Like most Cherry Poppin’ Daddies fans outside the Pacific Northwest region, I first heard the band when their Zoot Suit Riot compilation CD rode the wave of the late ’90s swing revival to immense popularity. And if I’m being perfectly honest, I sort of lost tracks of the group a few after when it was clear they weren’t about to be constrained by the retro-swing sound that so many new fans expected from them.
But with the release of 2013’s Black Teeth, White Thoughts, the Daddies’ first all-swing record since Zoot Suit Riot, I was firmly back in the camp of Daddies fans again. Maybe that makes me a fairweather fan, but I just know what I like to hear.
All this is to say that when the Daddies brought their tour to my area for one of the relatively few times in recent years, and announced that they were going to be doing a show very much in the mold of Jazz Age Cotton Club music, I had to go. So on a frigid night I made my way to the quaint but lovely Sellersville Theater in Pennsylvania to see Steve Perry and company bring the swing.
And let me tell you, the Daddies did not disappoint. The band delivered a highly fun and energetic performance — Perry especially worked his ass off the entire time — as well as a fantastic mix of original songs and timeless American classics. And yes, they absolutely played “Zoot Suit Riot” and it absolutely killed.
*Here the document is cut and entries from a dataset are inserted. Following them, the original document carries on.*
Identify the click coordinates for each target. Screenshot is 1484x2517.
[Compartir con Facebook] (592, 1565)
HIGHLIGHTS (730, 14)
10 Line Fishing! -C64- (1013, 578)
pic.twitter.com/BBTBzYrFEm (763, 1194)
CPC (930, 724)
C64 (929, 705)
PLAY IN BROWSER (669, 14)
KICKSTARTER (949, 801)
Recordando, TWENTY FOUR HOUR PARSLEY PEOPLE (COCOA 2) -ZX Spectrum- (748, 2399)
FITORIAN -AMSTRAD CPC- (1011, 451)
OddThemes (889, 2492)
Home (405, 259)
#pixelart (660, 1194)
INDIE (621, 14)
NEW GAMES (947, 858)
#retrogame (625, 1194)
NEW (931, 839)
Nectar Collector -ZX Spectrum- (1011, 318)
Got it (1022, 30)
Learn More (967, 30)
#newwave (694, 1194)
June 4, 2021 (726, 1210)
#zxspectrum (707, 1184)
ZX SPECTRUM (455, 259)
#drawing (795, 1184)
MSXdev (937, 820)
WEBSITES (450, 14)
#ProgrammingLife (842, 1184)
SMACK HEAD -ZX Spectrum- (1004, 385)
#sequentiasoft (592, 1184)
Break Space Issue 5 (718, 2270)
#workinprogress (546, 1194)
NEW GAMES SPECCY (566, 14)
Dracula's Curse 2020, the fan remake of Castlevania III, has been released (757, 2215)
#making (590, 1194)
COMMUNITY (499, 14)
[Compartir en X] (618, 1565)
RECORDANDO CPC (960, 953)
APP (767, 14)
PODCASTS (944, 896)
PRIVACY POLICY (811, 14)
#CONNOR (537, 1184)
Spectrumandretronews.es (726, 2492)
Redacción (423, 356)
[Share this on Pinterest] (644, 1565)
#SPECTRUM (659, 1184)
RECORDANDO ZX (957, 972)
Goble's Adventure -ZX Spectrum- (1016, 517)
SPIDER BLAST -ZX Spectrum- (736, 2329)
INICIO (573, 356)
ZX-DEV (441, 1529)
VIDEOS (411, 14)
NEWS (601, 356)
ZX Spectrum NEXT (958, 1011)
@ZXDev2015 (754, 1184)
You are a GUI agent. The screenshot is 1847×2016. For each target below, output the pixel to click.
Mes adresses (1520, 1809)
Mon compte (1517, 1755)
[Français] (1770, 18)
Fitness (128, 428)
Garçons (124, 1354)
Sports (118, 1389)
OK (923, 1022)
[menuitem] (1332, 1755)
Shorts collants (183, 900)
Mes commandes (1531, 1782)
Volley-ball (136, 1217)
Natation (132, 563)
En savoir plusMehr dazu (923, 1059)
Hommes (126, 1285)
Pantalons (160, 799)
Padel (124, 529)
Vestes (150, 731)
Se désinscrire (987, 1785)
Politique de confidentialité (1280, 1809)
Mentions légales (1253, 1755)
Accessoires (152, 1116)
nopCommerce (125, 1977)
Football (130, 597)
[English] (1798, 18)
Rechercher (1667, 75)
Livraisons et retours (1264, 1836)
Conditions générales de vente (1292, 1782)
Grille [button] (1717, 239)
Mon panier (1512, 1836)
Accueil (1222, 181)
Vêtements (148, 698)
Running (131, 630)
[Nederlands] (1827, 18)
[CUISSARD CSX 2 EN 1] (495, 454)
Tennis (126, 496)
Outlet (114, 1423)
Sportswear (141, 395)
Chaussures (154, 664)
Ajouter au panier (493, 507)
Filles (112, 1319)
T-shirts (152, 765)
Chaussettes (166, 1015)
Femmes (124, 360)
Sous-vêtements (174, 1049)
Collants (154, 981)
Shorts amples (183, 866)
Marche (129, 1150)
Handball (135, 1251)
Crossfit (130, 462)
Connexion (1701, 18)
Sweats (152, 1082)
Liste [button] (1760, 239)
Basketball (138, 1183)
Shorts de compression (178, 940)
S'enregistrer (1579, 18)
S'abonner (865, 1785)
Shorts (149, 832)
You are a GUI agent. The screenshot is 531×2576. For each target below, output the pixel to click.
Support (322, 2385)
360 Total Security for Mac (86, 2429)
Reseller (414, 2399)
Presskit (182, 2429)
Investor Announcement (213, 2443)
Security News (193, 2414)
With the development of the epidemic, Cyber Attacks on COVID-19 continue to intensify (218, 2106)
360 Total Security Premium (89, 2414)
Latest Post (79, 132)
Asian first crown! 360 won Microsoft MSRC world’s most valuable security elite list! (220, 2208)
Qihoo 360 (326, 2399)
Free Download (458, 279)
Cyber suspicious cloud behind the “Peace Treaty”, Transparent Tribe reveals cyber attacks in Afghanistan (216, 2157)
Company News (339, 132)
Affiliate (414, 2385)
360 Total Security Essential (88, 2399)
Normally I would have been writing down the set list, but to be honest I was just having so much fun, as was most of the decidedly older-skewing crowd, that it never even occurred to me. I can tell you that the band delivered smoking renditions of many songs found on the Zoot Suit Riot CD, including “When I Change Your Mind,” Brown Derby Jump,” “No Mercy for Swine,” and my all-time favorite from the Daddies, “The Ding-Dong Daddy of the D-Car Line.”
And then there were a host of expertly delivered selections from the Great American Songbook such as “Ain’t Misbehavin’,” 42nd Street,” and a beautiful take on Cole Porter’s “Night and Day.” Also played were some rambunctiously bawdy tunes outside the Songbook like Wynonie Harris’s “Bloodshot Eyes” and Louis Jordan’s “Doug the Jitterbug.”
I should note that one of the best aspects of the show was watching all the people dancing just in front of the stage. It took me back to a time when a show like this would’ve been performed in a theater with no seats at all, and even I would be up and swinging.
If you have the chance to see the Cherry Poppin’ Daddies live, find an excuse to do it. And if you can’t do that, pick up one of their last few CDs. Then you’ll know the answer to the question posed by the Ray Davies and the Kinks 50 years ago, “where have all the good times gone?” The answer is that they’re still here if you know where to look.